When Advise and Consent becomes Smile and Dissent
Question: If it is the United States Senate's responsibility to advise and consent to presidential judicial nominations, why did the Senate majority leader Tom Daschle not let Senator Patrick Leahy's Senate Judicial Committee vote to bring Judge Charles Pickering Sr.'s nomination to the floor of the Sentate for a vote? Answer: There were enough Democratic votes on the floor of the Senate for the nomination to pass.
If you have ever listened to Senator Daschle or conversed with him he comes across as a warm, quiet, reasonable man -- quite likeable in his way. If one listens only to his television soundbites, everything he says sounds credible. For instance, asked about criticism that he has bottled up judicial appointments, he notes that they have confirmed 40 of 92 Bush nominees.
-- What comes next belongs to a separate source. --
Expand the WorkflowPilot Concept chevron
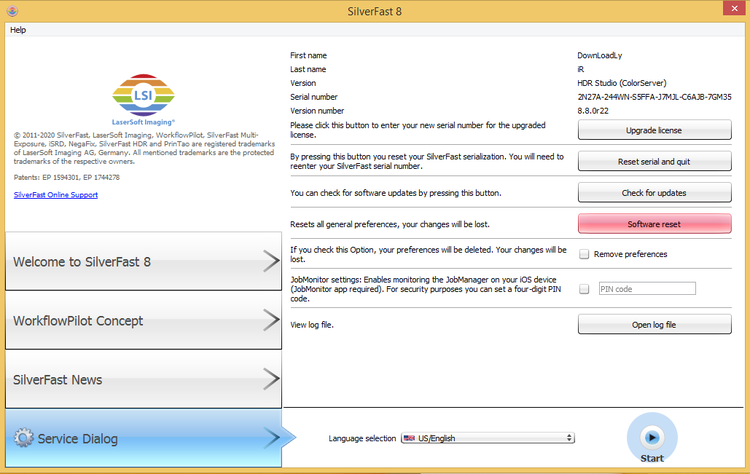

But television soundbites don't flesh out the whole truth. He won?t say, as the Wall Street Journal reports, that most confirmed appointments are for lower-level district courts and that just seven of the 29 appeals court nominees have been confirmed. Furthermore, most of the significant nominees are languishing in Senator Daschle's and Senator Leahy's purposefully slow hearing process.
The affable Mr. Daschle plays political hardball. He has to depend upon citizens to let his tactics skate by unnoticed when reported in the brief and superficial coverage of the evening news. He has to depend upon citizens neither noticing nor caring. It is a political strategy that shows a calculated disrespect for citizens. And one that will not go unreported in good newspapers.